The production required that the spacious backstage of the Ziff Ballet Opera House inside the Adrienne Arsht Center for the Performing Arts be splayed open to accommodate the plethora of performers, projections, and props. The work was a sometimes dizzying, ultimately stunning choral, dance, and multimedia collage.

The subject matter brought into sharp relief the African theater of World War I and the ill-compensated, nearly forgotten Black conscripts who kept the absurd but implacable war machine moving, hauling impossible loads on their backs across the continent in service of their white colonial officers.

Kentridge returns for Miami Art Week 2024 and the Arsht Center along with a brilliant cadre of collaborators from The Centre for the Less Good Idea” “The Great Yes, The Great No” from Thursday, Dec. 5 through Saturday, Dec. 7. It too, he says, examines the “paradoxes and questions of colonialism.”

Costumes and sets are “big meaning makers” in the piece, according to dramaturg Mwenya Kawbe. Pictured: Hamilton Dhlamini. (Photo by Monika Rittershaus/courtesy of the Arsht Center)
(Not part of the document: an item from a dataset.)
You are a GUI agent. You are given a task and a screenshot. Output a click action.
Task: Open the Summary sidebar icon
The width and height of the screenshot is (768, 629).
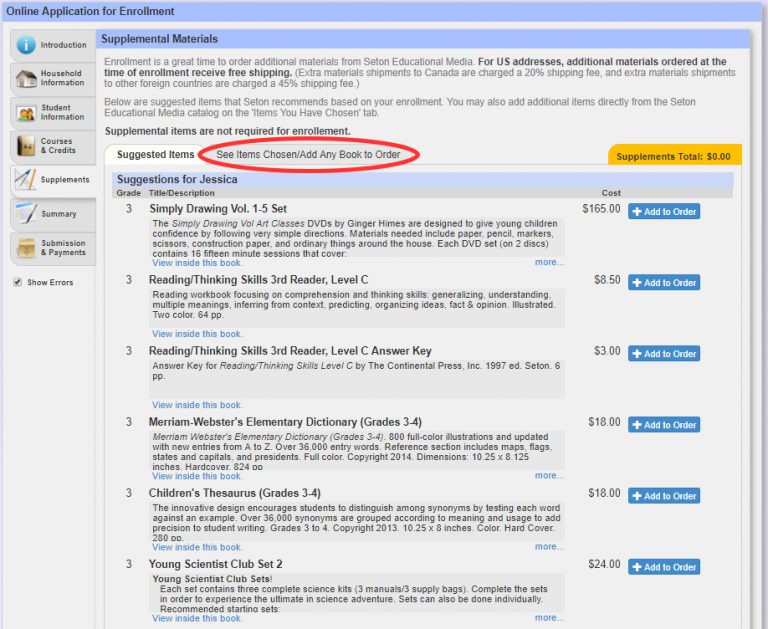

As with “The Head and the Load,” Kentridge collaborator and dramaturg Mwenya Kabwe explains that in this piece “set and costume really do some big meaning making in a big way.” Great projected images play across the screen at the back of the stage—images of archival photographs, altered maps, typewritten lines of text, and of course, Kentridge’s hand-drawn charcoal animations. Kentridge, she reminds us, “is a visual artist at the end of the day, so this work led with the visual.”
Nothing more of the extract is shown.